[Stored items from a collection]
◇ ◇ ◇

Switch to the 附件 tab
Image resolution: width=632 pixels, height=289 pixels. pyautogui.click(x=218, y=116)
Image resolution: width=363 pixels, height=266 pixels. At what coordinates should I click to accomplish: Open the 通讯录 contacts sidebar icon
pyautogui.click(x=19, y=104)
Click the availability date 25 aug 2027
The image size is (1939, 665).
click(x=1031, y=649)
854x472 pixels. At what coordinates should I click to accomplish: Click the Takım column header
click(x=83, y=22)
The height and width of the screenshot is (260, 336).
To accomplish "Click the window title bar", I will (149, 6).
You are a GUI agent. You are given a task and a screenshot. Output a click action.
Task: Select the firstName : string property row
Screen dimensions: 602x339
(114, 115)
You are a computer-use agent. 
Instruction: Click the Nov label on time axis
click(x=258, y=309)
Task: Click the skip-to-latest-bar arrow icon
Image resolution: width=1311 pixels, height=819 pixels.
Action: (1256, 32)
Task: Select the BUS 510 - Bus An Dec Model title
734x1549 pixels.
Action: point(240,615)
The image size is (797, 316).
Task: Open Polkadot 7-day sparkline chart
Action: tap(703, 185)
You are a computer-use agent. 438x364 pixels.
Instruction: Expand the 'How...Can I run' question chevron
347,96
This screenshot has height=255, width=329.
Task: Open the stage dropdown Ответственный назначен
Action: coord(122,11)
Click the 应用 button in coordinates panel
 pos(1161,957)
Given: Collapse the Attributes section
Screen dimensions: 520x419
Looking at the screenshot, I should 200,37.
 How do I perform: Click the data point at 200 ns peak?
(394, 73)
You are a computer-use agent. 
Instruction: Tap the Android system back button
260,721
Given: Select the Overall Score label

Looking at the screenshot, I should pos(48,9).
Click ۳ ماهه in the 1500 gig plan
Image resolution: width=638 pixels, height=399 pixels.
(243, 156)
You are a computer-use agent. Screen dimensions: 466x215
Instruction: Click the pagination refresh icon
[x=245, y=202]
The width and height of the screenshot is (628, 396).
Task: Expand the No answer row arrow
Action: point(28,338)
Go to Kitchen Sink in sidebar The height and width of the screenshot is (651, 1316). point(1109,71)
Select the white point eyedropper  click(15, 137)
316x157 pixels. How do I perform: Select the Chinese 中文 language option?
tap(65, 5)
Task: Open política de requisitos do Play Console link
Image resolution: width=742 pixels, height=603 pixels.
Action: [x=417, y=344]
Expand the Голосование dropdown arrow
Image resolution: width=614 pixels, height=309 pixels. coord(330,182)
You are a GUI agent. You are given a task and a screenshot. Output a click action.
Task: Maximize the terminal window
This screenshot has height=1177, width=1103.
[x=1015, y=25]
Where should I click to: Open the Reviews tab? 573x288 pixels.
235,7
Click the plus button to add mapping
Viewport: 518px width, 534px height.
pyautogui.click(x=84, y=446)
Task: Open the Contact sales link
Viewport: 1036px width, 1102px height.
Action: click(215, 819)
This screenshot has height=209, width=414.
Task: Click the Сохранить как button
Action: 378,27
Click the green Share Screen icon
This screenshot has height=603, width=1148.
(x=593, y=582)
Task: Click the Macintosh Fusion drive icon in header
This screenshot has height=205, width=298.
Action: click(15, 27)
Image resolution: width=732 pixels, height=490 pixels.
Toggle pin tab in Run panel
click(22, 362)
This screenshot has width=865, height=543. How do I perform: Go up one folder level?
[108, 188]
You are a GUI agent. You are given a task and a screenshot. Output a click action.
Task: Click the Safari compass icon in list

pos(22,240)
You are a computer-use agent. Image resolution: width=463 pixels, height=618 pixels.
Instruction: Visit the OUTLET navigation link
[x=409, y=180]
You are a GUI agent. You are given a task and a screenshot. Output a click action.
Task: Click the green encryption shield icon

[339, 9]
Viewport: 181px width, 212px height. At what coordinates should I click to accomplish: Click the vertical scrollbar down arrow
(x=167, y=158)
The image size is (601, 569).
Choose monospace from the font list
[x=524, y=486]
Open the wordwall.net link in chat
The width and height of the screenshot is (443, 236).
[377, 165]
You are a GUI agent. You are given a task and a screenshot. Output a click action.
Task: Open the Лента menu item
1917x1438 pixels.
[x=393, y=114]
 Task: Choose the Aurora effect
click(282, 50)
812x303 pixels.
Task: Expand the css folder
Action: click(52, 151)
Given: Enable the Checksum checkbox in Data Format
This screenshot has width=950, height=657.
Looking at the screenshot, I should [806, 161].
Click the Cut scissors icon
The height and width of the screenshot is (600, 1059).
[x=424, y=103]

◇ ◇ ◇

▸ Job
Write out all of the lines above word for word.

▸ In response
Switch to the 附件 tab
Image resolution: width=632 pixels, height=289 pixels. pyautogui.click(x=218, y=116)
Image resolution: width=363 pixels, height=266 pixels. At what coordinates should I click to accomplish: Open the 通讯录 contacts sidebar icon
pyautogui.click(x=19, y=104)
Click the availability date 25 aug 2027
The image size is (1939, 665).
click(x=1031, y=649)
854x472 pixels. At what coordinates should I click to accomplish: Click the Takım column header
click(x=83, y=22)
The height and width of the screenshot is (260, 336).
To accomplish "Click the window title bar", I will (149, 6).
You are a GUI agent. You are given a task and a screenshot. Output a click action.
Task: Select the firstName : string property row
Screen dimensions: 602x339
(114, 115)
You are a computer-use agent. 
Instruction: Click the Nov label on time axis
click(x=258, y=309)
Task: Click the skip-to-latest-bar arrow icon
Image resolution: width=1311 pixels, height=819 pixels.
Action: (1256, 32)
Task: Select the BUS 510 - Bus An Dec Model title
734x1549 pixels.
Action: point(240,615)
The image size is (797, 316).
Task: Open Polkadot 7-day sparkline chart
Action: tap(703, 185)
You are a computer-use agent. 438x364 pixels.
Instruction: Expand the 'How...Can I run' question chevron
347,96
This screenshot has height=255, width=329.
Task: Open the stage dropdown Ответственный назначен
Action: coord(122,11)
Click the 应用 button in coordinates panel
 pos(1161,957)
Given: Collapse the Attributes section
Screen dimensions: 520x419
Looking at the screenshot, I should 200,37.
 How do I perform: Click the data point at 200 ns peak?
(394, 73)
You are a computer-use agent. 
Instruction: Tap the Android system back button
260,721
Given: Select the Overall Score label

Looking at the screenshot, I should pos(48,9).
Click ۳ ماهه in the 1500 gig plan
Image resolution: width=638 pixels, height=399 pixels.
(243, 156)
You are a computer-use agent. Screen dimensions: 466x215
Instruction: Click the pagination refresh icon
[x=245, y=202]
The width and height of the screenshot is (628, 396).
Task: Expand the No answer row arrow
Action: point(28,338)
Go to Kitchen Sink in sidebar The height and width of the screenshot is (651, 1316). point(1109,71)
Select the white point eyedropper  click(15, 137)
316x157 pixels. How do I perform: Select the Chinese 中文 language option?
tap(65, 5)
Task: Open política de requisitos do Play Console link
Image resolution: width=742 pixels, height=603 pixels.
Action: [x=417, y=344]
Expand the Голосование dropdown arrow
Image resolution: width=614 pixels, height=309 pixels. coord(330,182)
You are a GUI agent. You are given a task and a screenshot. Output a click action.
Task: Maximize the terminal window
This screenshot has height=1177, width=1103.
[x=1015, y=25]
Where should I click to: Open the Reviews tab? 573x288 pixels.
235,7
Click the plus button to add mapping
Viewport: 518px width, 534px height.
pyautogui.click(x=84, y=446)
Task: Open the Contact sales link
Viewport: 1036px width, 1102px height.
Action: click(215, 819)
This screenshot has height=209, width=414.
Task: Click the Сохранить как button
Action: 378,27
Click the green Share Screen icon
This screenshot has height=603, width=1148.
(x=593, y=582)
Task: Click the Macintosh Fusion drive icon in header
This screenshot has height=205, width=298.
Action: click(15, 27)
Image resolution: width=732 pixels, height=490 pixels.
Toggle pin tab in Run panel
click(22, 362)
This screenshot has width=865, height=543. How do I perform: Go up one folder level?
[108, 188]
You are a GUI agent. You are given a task and a screenshot. Output a click action.
Task: Click the Safari compass icon in list

pos(22,240)
You are a computer-use agent. Image resolution: width=463 pixels, height=618 pixels.
Instruction: Visit the OUTLET navigation link
[x=409, y=180]
You are a GUI agent. You are given a task and a screenshot. Output a click action.
Task: Click the green encryption shield icon

[339, 9]
Viewport: 181px width, 212px height. At what coordinates should I click to accomplish: Click the vertical scrollbar down arrow
(x=167, y=158)
The image size is (601, 569).
Choose monospace from the font list
[x=524, y=486]
Open the wordwall.net link in chat
The width and height of the screenshot is (443, 236).
[377, 165]
You are a GUI agent. You are given a task and a screenshot. Output a click action.
Task: Open the Лента menu item
1917x1438 pixels.
[x=393, y=114]
 Task: Choose the Aurora effect
click(282, 50)
812x303 pixels.
Task: Expand the css folder
Action: click(52, 151)
Given: Enable the Checksum checkbox in Data Format
This screenshot has width=950, height=657.
Looking at the screenshot, I should [806, 161].
Click the Cut scissors icon
The height and width of the screenshot is (600, 1059).
[x=424, y=103]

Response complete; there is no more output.